Originally, Village’s first non-alcoholic beer was released under Village’s regular branding. However, when sales of the beer exploded beyond expectations, they found it necessary to put more work into the brand and the decision was made to separate it. The separate brand gives Village more runway for registering trademarks, and to create branding and packaging with grocery stores in mind.

Canadian companies leading the innovation

Canadian companies have been a major help when it comes to helping brewers achieve their non-alcoholic goals. New low alcohol producing yeast strains are being marketed by Montreal’s Lallemand and Guelph, Ont.’s Escarpment Laboratories, while Charlottetown’s DME Process Systems Ltd. is making membrane filtration systems which remove alcohol.

Lallemand’s LalBrew LoNa is a traditional yeast strain (Saccharomyces cerevisiae) that has been bred (non-GMO) using innovative Canadian technologies to be maltose-negative. As a result, the yeast will not ferment disaccharides (maltose), creating alcohol only from monosaccharides (glucose and fructose) in the beer. It is the first commercially available maltose-negative Saccharomyces cerevisiae strain in the world.

Brewers using LalBrew LoNa apply mashing techniques to create the perfect ratios of sugars in the wort, ensuring the correct final alcohol content, but the yeast will create flavourful esters and fermentation by-products consumers expect from fermented beer. The yeast was also bred from a strain that does not produce hydrogen sulphide, ensuring that LoNa produces clean flavours.

Escarpment’s solution, dubbed NAY (non-alcoholic yeast), is a species of Hanseniaspora uvarum yeast, which Escarpment isolated from spontaneously fermenting crabapples in its hometown of Guelph.
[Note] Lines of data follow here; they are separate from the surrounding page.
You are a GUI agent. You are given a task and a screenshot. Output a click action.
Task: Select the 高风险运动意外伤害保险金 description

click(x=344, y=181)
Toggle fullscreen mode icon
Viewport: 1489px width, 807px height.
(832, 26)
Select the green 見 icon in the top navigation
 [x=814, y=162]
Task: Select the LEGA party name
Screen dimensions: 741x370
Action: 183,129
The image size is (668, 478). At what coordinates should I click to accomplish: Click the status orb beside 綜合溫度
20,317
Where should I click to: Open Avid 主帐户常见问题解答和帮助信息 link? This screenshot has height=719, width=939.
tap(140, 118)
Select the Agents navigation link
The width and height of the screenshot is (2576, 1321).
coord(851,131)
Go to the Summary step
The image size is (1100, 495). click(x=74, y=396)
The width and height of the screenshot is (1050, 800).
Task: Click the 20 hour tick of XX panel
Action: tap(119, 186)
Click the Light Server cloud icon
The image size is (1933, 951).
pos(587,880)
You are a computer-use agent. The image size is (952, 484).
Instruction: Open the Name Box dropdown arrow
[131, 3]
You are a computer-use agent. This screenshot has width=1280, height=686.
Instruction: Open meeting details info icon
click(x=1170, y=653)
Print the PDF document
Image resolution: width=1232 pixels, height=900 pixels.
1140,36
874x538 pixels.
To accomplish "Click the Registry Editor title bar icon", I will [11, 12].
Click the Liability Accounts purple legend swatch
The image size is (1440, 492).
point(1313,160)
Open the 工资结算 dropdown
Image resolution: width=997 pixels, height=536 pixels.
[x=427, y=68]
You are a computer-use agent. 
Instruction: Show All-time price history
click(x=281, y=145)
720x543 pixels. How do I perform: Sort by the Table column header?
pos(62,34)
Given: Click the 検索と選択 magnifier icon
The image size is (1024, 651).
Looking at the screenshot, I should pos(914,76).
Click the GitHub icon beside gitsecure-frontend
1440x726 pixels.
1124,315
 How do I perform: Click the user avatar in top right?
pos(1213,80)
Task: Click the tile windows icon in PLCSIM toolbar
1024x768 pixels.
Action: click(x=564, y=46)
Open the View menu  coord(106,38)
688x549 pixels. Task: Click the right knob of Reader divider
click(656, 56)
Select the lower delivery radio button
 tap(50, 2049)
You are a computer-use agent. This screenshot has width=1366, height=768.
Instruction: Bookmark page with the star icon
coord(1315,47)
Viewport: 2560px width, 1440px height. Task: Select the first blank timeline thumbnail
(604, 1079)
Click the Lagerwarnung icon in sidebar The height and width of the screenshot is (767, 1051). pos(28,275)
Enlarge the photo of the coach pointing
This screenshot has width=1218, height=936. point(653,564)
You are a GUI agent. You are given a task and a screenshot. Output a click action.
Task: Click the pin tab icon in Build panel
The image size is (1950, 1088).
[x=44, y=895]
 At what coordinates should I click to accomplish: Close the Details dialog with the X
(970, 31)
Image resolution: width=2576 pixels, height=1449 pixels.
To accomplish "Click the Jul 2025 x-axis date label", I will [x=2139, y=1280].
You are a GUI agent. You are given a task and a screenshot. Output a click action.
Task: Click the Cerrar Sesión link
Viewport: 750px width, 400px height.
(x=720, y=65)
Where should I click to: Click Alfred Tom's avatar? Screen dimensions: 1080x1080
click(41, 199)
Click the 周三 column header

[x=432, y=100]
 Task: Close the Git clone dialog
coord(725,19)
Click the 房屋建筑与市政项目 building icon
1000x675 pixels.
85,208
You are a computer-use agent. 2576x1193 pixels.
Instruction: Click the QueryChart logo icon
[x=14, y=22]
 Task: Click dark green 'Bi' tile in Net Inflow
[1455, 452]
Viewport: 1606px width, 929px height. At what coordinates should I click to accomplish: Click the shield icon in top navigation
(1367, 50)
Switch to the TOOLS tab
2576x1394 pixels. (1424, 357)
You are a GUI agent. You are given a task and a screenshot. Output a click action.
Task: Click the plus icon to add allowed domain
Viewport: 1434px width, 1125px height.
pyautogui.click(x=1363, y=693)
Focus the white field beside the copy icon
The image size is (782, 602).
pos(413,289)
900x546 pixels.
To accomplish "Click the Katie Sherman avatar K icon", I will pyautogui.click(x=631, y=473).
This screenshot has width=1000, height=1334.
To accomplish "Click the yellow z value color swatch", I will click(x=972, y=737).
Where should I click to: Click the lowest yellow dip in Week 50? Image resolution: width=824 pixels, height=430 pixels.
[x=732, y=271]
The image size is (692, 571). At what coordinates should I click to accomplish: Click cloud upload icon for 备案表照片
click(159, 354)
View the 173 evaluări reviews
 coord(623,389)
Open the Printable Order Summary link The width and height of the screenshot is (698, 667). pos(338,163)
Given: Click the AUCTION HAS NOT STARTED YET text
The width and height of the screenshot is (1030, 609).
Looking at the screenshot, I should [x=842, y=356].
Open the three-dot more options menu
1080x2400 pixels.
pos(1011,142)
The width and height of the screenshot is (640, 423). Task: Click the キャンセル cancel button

This strain was selected by tasters after fermentation trials with all of the laboratory’s maltose-negative strains. Of interest to breweries making hoppy beers, Escarpment says NAY has some biotransformative abilities, bringing forth floral notes during fermentation.

Disaccharides remain in the finished beer with all maltose-negative yeast strains, including LalBrew LoNa and Escarpment’s NAY. Therefore, the beer needs to be pasteurized to reduce the risk of fermentation from diastatic microbes or hop creep. Also, these beers should not be served on draft since the draft lines can harbour diastatic microbes.

DME’s membrane filtration system, on the other hand, is a newly designed system that takes fully-fermented beer and removes the alcohol. So far, three systems have been installed in Canada, one in the United States and two in Australia. The benefit of DME’s system is that brewers make beer as they always have, using all the normal ingredients and recipes they are familiar with. There is no risk of cross-contamination or diastaticus since the beer is fully fermented, so pasteurization is not needed and all of the esters created by fermentation are present.

At Tool Shed, Sherman thinks about the path that led them to where they are today, with non-alcoholic brands forming a very substantial portion of sales. “At our core, we love using local barley and showcasing that flavour,” he said. “Breweries from around the world buy Canadian barley and non-alcoholic beer lets us take that barley to new audiences. The alcohol content doesn’t enter into the conversation.”

“Demand keeps growing,” said Johnston. “I was a skeptic, but now I’m a believer. You can make great tasting non-alcoholic beer. Craft beer drinkers are looking for great tasting products. That’s what matters.”